Isto posto, com suporte nos arts. 344 e 355 do CPC, c/c os arts. 2º e 3º, § 1º, Decreto-lei nº 911/69, julgo procedente o pedido inicial, consolidando em favor da autora a propriedade e a posse plena do bem apreendido, ficando, através deste decisório, o aludido Banco autorizado a proceder à respectiva alienação.
Condeno, ainda, o réu no pagamento das custas processuais e dos honorários do advogado do autor na base de 10% do valor da causa.
APELAÇÃO CÍVEL: a demandado, ora Apelante, em suas razões recursais, informou que não tem condições de arcar com os custos e honorários implícitos em sentença prolatada pelo nobre julgador. Requerendo a reforma do julgado, para que seja deferido o pedido de Assistência Judiciária Gratuita formulado nos autos, suspendendo o pagamento dos honorários advocatícios, na forma do que determina art. 98, §3º, do CPC.

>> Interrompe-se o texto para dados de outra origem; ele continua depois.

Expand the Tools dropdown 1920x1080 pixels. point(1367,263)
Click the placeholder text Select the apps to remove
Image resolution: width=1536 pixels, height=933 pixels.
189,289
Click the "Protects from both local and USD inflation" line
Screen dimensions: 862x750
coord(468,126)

CONTRARRAZÕES: o requerente, ora Apelado, requereu a manutenção do julgado.
PARECER MINISTERIAL: o Ministério Público Superior devolveu os autos sem se manifestar sobre o mérito da causa, por considerar inexistente interesse público a justificar sua intervenção.
PONTOS CONTROVERTIDOS: a concessão dos benefícios da justiça gratuita e A suspensão do pagamento dos honorários advocatícios, na forma do que determina art. 98, §3º, do CPC.
É o relatório.
VOTO
1. DO JUÍZO DE ADMISSIBILIDADE RECURSAL
Presentes as condições recursais (legitimidade, interesse e possibilidade jurídica) e os pressupostos legais (órgão investido de jurisdição, capacidade recursal das partes e regularidade formal – forma escrita, fundamentação e tempestividade), conheço do recurso interposto.
Ausente o preparo recursal, em virtude da concessão da assistência judiciária gratuita em favor da parte Apelante.
2. DO MÉRITO DO RECURSO
A divergência recursal versada no recurso de apelação cinge-se ao deferimento do benefício da Justiça Gratuita em favor do apelante e, sua isenção, quanto ao pagamento das custas processuais e honorários advocatícios, vez que preenche os requisitos para a concessão do benefício.
Pela regra do art. 98 do CPC, “A pessoa natural ou jurídica, brasileira ou estrangeira, com insuficiência de recursos para pagar as custas, as despesas processuais e os honorários advocatícios têm direito à gratuidade da justiça, na forma da lei”.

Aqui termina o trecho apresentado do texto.